I went up to an adenoidal kid who looked like a shipment of pork sausage with eyes to ask where to find the press booth.

All that would come out of my mouth was, “You know where I can get a drink?”

“Arkty bobblewonk. Haj,” he said. I swear it. There was a glitter of wanton idiocy on his gold-rims.

I think he realized that I was incapable of speech.

“It’s Klingon,” he said complacently. “You ought to learn it.”

“Do you know where I can find a whole lot of drinks?”

The philosophy of Star Trek is a sort of infantilism holding that sophomoric emotionality beats anything resembling reason. Oddly, the thinking of the year 4086 exactly paralleled the political correctness of Hollywood in 2000. See, Spock, the fruit bat, was a Vulcan. These guys are coldly logical and don’t understand Oprah Consciousness. Most episodes consisted of the crew trying to get Spock to Have An Emotion, the way those bloated talk-show ladies try to get erring boyfriends to have feelings. Most episodes of Star Trek succeeded in making me have feelings, mostly involving Kirk and a baseball bat.
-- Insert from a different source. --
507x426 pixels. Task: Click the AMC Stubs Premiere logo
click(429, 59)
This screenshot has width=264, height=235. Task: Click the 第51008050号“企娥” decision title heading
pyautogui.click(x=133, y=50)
Some time later, Kirk was replaced by a shiny bald-headed Frog, perhaps called John-Luke Peekhard, who looked as if he did his head with Turtle Wax. Finally, in synch with the Pentagon, they got another new ship commanded by Madeleine Albright. Star Trek is an inexhaustible font of Appropriate Values.

The whole crew of the new Frisbee belonged in an asylum. There was a black guy who wore an air filter around his head, apparently in the belief that he was a carburetor. After enough time in space, you can get kind of odd. There was another guy called Data who seldom had any, wore white make-up, and thought he was an android. Once again, the crew spent most of its time trying to teach the android to have emotions. Those people would do psychotherapy on a lawnmower if they could corner it.

It gets worse. Believe it or not, there now exists a cult dedicated to what is known as “KSP” — that’s “Kirk-Spock porn,” graphic tales of homosexual love between Kirk and Spock. Whole books of this stuff circulate in samizdat. If that doesn’t make you want to join another phylum, I don’t know what might.

The only answer is to poison the whole lot. Doing the Trekkies in would raise the average IQ of the country by at least seven points. I say give’m Drano to eat.